Hridindu Roychowdhury, a graduate student in biochemistry, doesn’t like the idea of helping a company responsible for labor abuses. “But you can’t just quit a lab,” he says. “This is your life.”
Roychowdhury called engineering “a more corporate field,” where students may be less inclined to join political protests or labor movements. Indeed, Saraogee, the chemical and bioengineering student, said the intellectual-property concerns first grabbed his attention. Only then did he consider the political and ethical questions. “There’s a lot of work to be done to engage engineering students,” he said.
Next up for the organizers are demonstrations at the February meeting of the university’s board of regents—which Walker packed with conservative hard-liners after losing reelection. They plan to protest Foxconn’s presence at future career fairs, while recruiting other students and Madison residents to the cause.
There is a grim necessity in UW-Madison’s association with Foxconn. Walker gave the corporation billions in state tax money while gleefully slashing education funding. Absent the public dollars, the university system turned to the recipient of the state funds it was due. This shift is nothing new.
“That’s a pattern that’s been going on for decades,” Nelson said, “hardly limited to Wisconsin.”

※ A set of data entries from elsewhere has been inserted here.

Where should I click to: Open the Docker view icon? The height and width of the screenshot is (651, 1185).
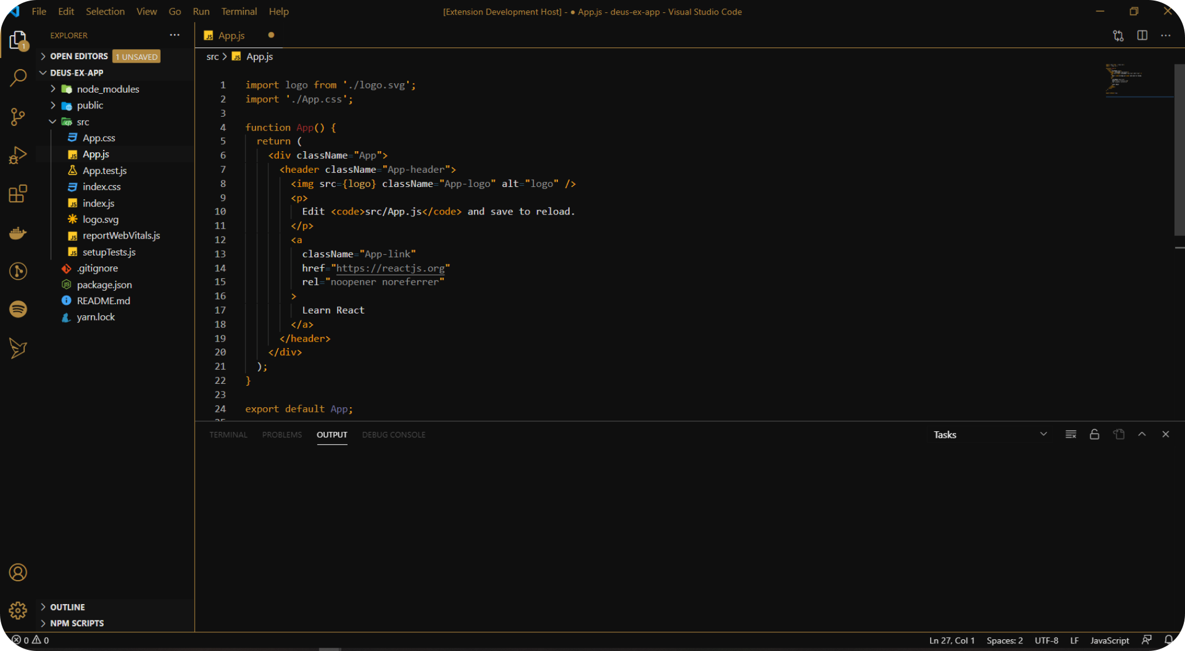(18, 233)
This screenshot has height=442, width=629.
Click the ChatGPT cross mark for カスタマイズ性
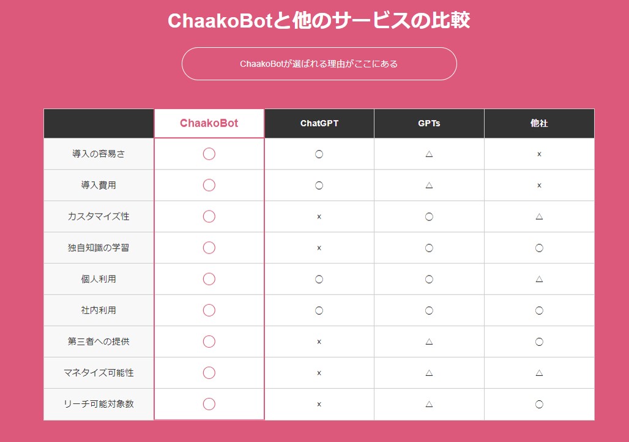pos(319,217)
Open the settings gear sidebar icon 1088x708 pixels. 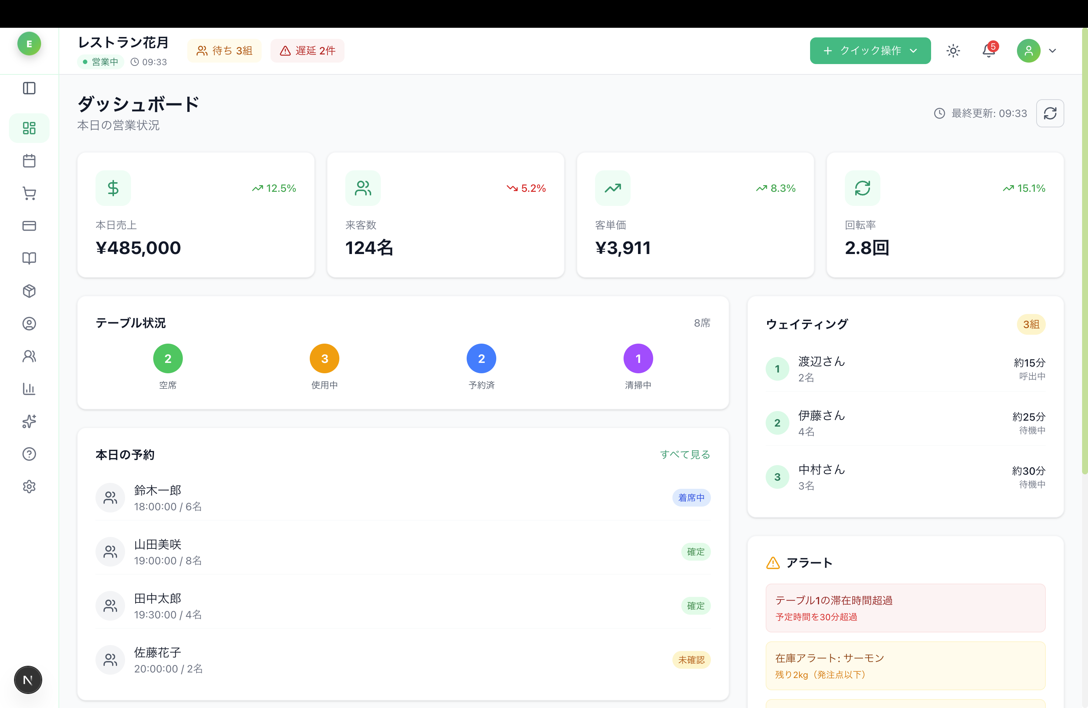pyautogui.click(x=29, y=487)
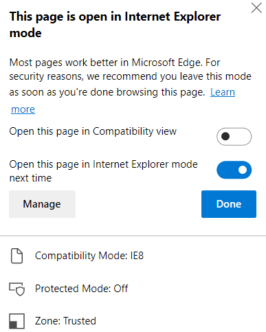Viewport: 266px width, 332px height.
Task: Click the dark knob of the Compatibility switch
Action: 225,136
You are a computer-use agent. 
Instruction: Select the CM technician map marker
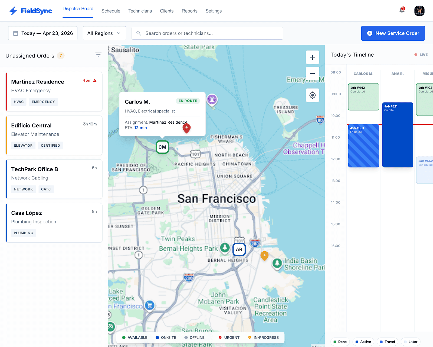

Faced with this reality, public-university administrators across the country hike tuition—driving the student debt crisis—while becoming increasingly reliant on outside funding. Public institutions become privatized as corporate logic undercuts academic obligations of serving society, maintaining expertise, and educating young people.
Roychowdhury and other graduate students say the deal betrays what’s known as the “Wisconsin Idea” :the university’s philosophy, established more than a century ago, that public education should benefit public good.
The university maintains the agreement does not violate this principle. Is that true? Or, as Owen-Smith asked, is UW-Madison being “captured by a company with a somewhat nefarious reputation?” He is not sure. “But when you have to ask the question, it’s a problem.”